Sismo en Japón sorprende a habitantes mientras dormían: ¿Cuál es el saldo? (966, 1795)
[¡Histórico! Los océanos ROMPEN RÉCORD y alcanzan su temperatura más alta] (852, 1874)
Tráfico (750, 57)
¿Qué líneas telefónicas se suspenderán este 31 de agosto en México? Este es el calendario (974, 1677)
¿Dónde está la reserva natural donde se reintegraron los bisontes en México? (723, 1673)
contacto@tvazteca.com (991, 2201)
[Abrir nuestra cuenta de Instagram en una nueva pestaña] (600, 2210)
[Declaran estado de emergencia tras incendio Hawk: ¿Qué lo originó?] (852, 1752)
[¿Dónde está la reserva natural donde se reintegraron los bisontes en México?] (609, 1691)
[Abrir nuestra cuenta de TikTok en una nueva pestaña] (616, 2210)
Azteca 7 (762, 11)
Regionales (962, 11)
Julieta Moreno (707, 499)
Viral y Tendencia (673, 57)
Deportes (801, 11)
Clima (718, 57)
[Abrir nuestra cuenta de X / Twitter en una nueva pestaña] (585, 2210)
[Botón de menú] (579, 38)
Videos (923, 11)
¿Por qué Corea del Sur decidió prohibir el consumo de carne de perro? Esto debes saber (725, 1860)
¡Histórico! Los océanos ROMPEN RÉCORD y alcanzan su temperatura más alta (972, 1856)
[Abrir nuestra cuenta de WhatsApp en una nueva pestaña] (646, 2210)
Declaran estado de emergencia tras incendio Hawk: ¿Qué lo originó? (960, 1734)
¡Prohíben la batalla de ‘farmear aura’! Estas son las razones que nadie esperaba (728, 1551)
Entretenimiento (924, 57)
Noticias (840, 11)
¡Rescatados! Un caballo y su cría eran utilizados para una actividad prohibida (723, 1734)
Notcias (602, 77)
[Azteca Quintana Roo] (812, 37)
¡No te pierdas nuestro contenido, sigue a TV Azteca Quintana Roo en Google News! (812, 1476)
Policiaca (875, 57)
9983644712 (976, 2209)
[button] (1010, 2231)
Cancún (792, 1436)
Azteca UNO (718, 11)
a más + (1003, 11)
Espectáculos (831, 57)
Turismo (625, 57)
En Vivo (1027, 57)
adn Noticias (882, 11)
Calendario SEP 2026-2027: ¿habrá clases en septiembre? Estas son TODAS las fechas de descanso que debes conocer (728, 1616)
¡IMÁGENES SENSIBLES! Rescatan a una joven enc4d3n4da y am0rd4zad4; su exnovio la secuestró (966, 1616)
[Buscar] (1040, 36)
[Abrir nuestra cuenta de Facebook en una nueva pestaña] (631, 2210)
○ ○ ○ ○ ○
The expected result is every line above containing the string "Histórico".

Expected answer:
[¡Histórico! Los océanos ROMPEN RÉCORD y alcanzan su temperatura más alta] (852, 1874)
¡Histórico! Los océanos ROMPEN RÉCORD y alcanzan su temperatura más alta (972, 1856)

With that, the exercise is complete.